(Dataset entries)
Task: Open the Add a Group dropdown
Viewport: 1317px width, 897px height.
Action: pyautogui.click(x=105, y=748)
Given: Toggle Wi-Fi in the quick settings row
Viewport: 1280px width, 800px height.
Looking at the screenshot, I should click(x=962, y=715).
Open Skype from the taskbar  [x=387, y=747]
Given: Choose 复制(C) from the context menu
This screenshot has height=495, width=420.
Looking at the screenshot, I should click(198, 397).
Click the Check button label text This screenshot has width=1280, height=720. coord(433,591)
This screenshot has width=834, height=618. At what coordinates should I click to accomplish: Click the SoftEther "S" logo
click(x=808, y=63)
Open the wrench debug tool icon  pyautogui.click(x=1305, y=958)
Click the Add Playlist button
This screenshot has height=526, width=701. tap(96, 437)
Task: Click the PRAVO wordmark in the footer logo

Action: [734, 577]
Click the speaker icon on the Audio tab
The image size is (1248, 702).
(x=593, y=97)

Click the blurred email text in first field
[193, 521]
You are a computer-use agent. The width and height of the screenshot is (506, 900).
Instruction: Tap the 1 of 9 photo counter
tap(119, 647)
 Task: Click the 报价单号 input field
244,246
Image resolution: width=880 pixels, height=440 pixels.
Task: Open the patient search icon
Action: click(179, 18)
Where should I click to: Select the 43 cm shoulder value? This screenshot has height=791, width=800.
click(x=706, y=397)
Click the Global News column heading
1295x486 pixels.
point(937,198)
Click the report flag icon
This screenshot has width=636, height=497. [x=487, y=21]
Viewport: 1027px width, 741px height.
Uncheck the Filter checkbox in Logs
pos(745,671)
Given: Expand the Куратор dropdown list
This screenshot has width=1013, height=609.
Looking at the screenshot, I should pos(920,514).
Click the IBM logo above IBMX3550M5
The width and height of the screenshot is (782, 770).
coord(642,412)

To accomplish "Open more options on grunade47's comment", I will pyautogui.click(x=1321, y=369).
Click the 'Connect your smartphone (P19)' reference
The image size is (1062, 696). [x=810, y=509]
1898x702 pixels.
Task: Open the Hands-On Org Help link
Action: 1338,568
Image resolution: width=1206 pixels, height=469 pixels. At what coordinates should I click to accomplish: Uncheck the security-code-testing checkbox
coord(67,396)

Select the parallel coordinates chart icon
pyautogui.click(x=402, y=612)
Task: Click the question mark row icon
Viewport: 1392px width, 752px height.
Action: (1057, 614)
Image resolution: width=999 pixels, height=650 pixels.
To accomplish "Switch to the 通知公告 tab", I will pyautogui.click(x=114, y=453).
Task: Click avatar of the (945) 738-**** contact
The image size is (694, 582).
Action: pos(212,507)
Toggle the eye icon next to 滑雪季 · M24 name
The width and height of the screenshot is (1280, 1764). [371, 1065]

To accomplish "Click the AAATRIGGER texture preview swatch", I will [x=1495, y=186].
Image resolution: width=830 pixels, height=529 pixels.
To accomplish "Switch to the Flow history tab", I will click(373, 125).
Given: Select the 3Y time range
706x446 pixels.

=== Task to carry out ===
Every line of the entries that includes "Given" must be copied into the answer.

=== Written answer ===
Given: Toggle Wi-Fi in the quick settings row
Given: Choose 复制(C) from the context menu
Given: Expand the Куратор dropdown list
Given: Select the 3Y time range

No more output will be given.